Each summer, a multistory parking garage in Peckham, a fast-changing neighborhood in southeast London, becomes a wildly popular destination. But not as a place to stash your car.

In his latest Travel + Leisure video exploration of the cultural tribes of London (previous installments have included the skaters of Southbank Centre and the gallery scene in Bethnal Green), Carlos Carneiro of London Sessions documents an ongoing program of musical and theatrical performances, visual art, food, and drink created by the local nonprofit Bold Tendencies. Since its inception in 2007, the series has drawn nearly a million visitors and led to the commission of more than 80 works of art created specifically for the space. 

“We had been very interested in creating an opportunity for ambitious works of arts by emerging or lesser known artists,” explained Bold Tendencies' curator, Hannah Barry. When the group discovered the abandoned garage nearly a decade ago, she added, it “was a great opportunity to do that project.”

To complete the multi-use space, Bold Tendencies commissioned the creation of Frank’s Café, which doubles as a design destination and a restaurant “where people can sit down and have a drink and stay longer,” Barry said. Small bites like olives and peanuts are coupled with quintessential English fare, like smoked aubergine with marinated Graceburn cheese on pita and sardines with tomatoes and oregano.

The program is just one aspect of a broader revival of Peckham, a once-grim enclave that is fast becoming a creative mecca.
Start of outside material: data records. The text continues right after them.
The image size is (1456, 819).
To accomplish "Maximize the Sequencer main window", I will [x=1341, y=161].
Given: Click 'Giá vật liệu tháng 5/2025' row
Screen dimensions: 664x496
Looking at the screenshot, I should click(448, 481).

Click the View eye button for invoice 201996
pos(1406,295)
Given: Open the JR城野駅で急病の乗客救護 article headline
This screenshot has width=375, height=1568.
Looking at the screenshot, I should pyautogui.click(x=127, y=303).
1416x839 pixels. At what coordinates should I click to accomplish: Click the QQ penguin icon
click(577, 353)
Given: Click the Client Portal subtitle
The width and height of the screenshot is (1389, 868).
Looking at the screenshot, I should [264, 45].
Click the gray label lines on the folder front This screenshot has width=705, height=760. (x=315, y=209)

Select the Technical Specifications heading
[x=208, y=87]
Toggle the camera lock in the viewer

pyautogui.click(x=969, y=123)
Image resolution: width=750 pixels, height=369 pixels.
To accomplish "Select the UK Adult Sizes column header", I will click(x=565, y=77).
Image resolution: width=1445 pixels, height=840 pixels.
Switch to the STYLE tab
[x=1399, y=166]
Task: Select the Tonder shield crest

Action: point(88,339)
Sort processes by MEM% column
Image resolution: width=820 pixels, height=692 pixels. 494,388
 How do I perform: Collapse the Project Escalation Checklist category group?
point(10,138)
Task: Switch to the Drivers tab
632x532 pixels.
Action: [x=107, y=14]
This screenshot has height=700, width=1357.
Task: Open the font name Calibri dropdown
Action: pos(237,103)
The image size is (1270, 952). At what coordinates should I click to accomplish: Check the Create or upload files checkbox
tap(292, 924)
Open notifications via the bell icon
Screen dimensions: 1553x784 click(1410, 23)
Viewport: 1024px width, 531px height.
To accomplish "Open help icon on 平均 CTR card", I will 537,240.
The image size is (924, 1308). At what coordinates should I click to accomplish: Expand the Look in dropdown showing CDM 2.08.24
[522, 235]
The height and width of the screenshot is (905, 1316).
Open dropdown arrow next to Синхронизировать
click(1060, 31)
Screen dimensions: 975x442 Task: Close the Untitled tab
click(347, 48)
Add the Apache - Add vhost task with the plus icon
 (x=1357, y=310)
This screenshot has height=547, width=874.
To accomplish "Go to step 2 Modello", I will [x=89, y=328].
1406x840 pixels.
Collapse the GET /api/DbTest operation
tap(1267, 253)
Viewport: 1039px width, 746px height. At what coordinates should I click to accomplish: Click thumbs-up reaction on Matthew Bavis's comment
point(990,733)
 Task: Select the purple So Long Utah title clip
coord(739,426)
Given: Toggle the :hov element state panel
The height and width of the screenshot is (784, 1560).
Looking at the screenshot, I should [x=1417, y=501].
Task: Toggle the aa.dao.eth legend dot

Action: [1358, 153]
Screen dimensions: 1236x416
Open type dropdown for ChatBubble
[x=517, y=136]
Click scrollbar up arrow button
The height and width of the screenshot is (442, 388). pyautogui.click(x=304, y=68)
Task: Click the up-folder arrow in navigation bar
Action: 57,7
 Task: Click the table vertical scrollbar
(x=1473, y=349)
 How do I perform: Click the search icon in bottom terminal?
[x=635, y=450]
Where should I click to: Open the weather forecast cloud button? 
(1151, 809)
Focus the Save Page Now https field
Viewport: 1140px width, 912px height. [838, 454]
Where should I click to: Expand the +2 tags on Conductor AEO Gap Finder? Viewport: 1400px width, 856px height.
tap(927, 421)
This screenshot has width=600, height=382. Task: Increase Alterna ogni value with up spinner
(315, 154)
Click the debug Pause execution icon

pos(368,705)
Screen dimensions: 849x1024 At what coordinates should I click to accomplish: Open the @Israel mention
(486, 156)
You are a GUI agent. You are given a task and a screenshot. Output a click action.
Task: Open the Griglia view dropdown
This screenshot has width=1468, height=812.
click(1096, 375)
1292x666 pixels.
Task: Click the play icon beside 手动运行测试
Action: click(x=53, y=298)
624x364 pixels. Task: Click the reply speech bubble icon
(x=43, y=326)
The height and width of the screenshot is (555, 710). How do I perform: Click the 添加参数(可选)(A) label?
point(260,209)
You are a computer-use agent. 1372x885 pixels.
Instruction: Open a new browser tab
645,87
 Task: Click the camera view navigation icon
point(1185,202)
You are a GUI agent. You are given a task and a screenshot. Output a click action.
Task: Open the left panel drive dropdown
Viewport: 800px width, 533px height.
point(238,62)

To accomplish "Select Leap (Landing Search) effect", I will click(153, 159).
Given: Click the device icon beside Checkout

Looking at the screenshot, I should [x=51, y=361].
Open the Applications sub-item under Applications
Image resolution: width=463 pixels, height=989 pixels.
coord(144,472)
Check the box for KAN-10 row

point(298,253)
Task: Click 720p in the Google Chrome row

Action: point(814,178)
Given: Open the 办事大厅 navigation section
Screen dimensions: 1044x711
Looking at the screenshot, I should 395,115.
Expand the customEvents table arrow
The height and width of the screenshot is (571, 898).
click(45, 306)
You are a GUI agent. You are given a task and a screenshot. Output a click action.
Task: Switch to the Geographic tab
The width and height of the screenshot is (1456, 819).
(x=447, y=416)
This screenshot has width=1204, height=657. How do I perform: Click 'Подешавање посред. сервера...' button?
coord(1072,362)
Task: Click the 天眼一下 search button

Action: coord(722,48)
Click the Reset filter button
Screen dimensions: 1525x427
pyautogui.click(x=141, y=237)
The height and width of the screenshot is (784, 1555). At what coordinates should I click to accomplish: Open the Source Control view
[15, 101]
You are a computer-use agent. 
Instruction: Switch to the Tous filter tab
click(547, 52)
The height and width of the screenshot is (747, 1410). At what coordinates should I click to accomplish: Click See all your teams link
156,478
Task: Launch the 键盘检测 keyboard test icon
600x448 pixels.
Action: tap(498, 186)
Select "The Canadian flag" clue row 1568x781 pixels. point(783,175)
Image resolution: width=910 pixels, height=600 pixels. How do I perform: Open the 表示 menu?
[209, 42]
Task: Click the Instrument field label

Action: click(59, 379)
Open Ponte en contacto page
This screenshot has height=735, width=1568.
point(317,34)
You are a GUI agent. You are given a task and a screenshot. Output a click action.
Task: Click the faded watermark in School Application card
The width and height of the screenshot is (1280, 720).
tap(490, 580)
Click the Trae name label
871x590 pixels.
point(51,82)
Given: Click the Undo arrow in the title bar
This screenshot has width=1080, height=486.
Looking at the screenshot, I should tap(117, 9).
Another formerly derelict old building, previously a cricket-bat factory, now houses a thriving collective of artists and entrepreneurs. The district is also now home to one of London's buzziest food scenes. During the summer months, the car park is at the center of it all, drawing visitors with its orchestral and chamber music performances in the Hay Bale Auditorium. 

“Bold Tendencies has always been about a community,” said Sasha Morgan, who oversees the organization's education arm. “Peckham—and this bit of South London—is not the same, partly because we exist here.”

“We’re very excited about all the things that we hope we’re going to be able to achieve between now and when we open to the public [for the season] in May of 2017,” added Barry.